• _Passage_
Meningitis: Types, Symptoms, and Treatments

March 30, 2022

This article was medically reviewed by Dr. Ira Gurland.

Meningitis is a complex disease that can take many forms, some being very serious or even deadly. As a result, it’s important to recognize the symptoms of different meningitis types and to understand how they are diagnosed and treated — as Dr. Ira Gurland of ID Care explains in this blog.

Meningitis is an inflammation, or swelling, of the meninges, the protective membranes that line the brain and spinal cord. It is most commonly caused by an infection of the fluid around the meninges.

Some quick facts about meningitis fall into the following categories:

  • Types: Viral is the most common type of meningitis in the United States and bacterial is the second most common type. Much less common are the fungal, parasitic, and amebic types, as well as non-infectious cases of meningitis associated with medication use, other health conditions, or injuries.
  • Severity: Bacterial meningitis can be extremely serious, leading to brain damage, or even death. Viral meningitis tends to be milder.
  • Risk: Anyone can get meningitis, but certain people face a higher risk, including those who are immunocompromised or live in crowded conditions.
  • Prevention: There are vaccines that can prevent meningitis, but only a certain bacterial type.
  • Symptoms: The signs of meningitis are similar across all types and can mimic a cold or flu, including headache, fever and stomach upset.
  • Diagnosis: A spinal tap, also referred to as a lumbar puncture, is the go-to test used to diagnose meningitis.
  • Treatments: Bacterial meningitis is treated with antibiotics, viral disease with hydration and rest, and the rare fungal, parasitic, and amebic forms with other kinds of medicines.

“The best overall advice I can offer is to prevent meningitis when possible, urgently seek a diagnosis if you have symptoms, and, once diagnosed, follow the care plans given to you by infectious disease doctors like those at ID Care,” Dr. Gurland said.

Assessing Meningitis Risk

Anyone can get meningitis, but certain groups of people are more at risk:

  • Those with compromised immune systems: This includes people with immune-compromising illnesses such as HIV; pregnant women, who are susceptible to the bacteria Listeria; and infants and young children, whose immune systems are immature.
  • People who live in crowded conditions: This includes college students who live in dorms and can contract meningitis through respiratory secretions, such as people coughing nearby.
  • People in certain professions, particularly laboratory scientists who work with the germs that cause bacterial meningitis.

• _Activity_
Continue the meningitis article from the end of its list of higher-risk groups, in the same informational style.

• _Stored data_
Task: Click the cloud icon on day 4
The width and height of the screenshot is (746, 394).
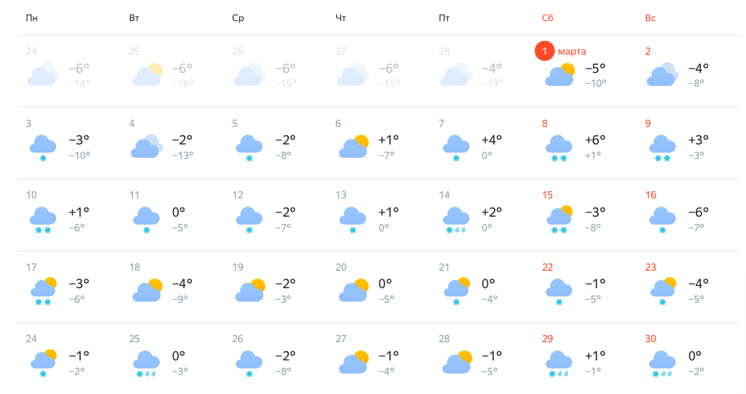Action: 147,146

==

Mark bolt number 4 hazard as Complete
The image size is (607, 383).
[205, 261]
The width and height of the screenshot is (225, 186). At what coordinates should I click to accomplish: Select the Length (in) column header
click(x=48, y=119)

...

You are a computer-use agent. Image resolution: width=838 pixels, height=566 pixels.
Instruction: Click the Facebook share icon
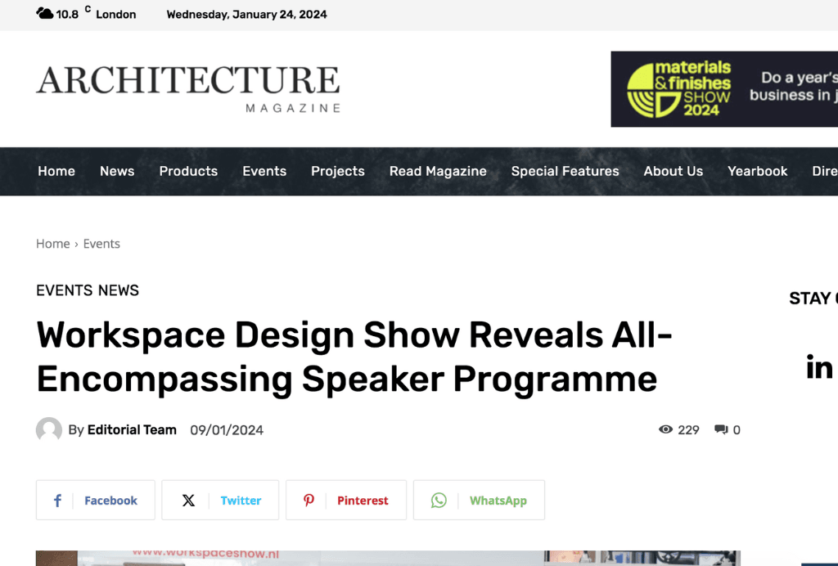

• _Result_
Recognizing the Symptoms of Meningitis

Meningitis Symptoms

The symptoms of meningitis are similar across all types of the disease but may vary in severity. They can include:

  • headache
  • fever
  • stiff neck
  • lethargy
  • confusion
  • sensitivity to light
  • nausea and vomiting

The list may be broader for some disease types; for instance, bacterial meningitis symptoms may also include seizures and/or a rash.

Is Meningitis Preventable?

Some types are preventable.

Meningitis Vaccines

A key way to prevent meningitis is through vaccines, which can help prevent some bacterial forms of the disease. One vaccine prevents meningococcus by targeting four bacterial types. Another meningitis vaccine protects strictly against S. pneumoniae, while a third type protects against disease caused by Haemophilus influenzae type B. There are no other types of meningitis vaccination.

“It is fortunate that we have a vaccine against meningococcal meningitis, a rare but very contagious and devastating form of meningitis that can leave people with significant damage to their brains and bodies,” Dr. Gurland said. “Generally, this vaccine is given to younger people, who face a higher risk of contracting the disease. Most pediatricians give it to patients from age 11 to 16 in preparation for college, where there have been many outbreaks due to students living and gathering in small spaces and spreading bacteria through respiratory secretions. At ID Care, we offer these vaccines in our offices.”

Other Preventive Strategies

There are also several other strategies for preventing meningitis:

  • Avoiding exposure can include keeping your distance from people who have a respiratory infection and taking care of your health and hygiene.
  • Requesting an antibiotic is wise after coming into contact with someone diagnosed with meningococcus type meningitis.
  • Using only previously boiled, distilled, or filtered water for nasal irrigation is essential, as inhaled tap water can very rarely lead to amebic meningitis.

The Best Way to Diagnose Meningitis

All forms of meningitis are diagnosed by sampling the fluid around the brain using a lumbar puncture, also known as a spinal tap, ideally in the emergency room.

“As soon as you suspect that you may have meningitis, it’s time to go the emergency room,” Dr. Gurland emphasized. “This disease is often an emergency, and that certainly includes all of the bacterial forms, which require urgent diagnosis and treatment.”

A Look at Types of Meningitis

Meningitis is divided into types based on the kinds of germs that cause it.

The two most common in the United States are:

  • Viral meningitis, the most common, which is caused by certain viruses in the community.
  • Bacterial meningitis, the second most common type, which is caused by specific kinds of bacteria.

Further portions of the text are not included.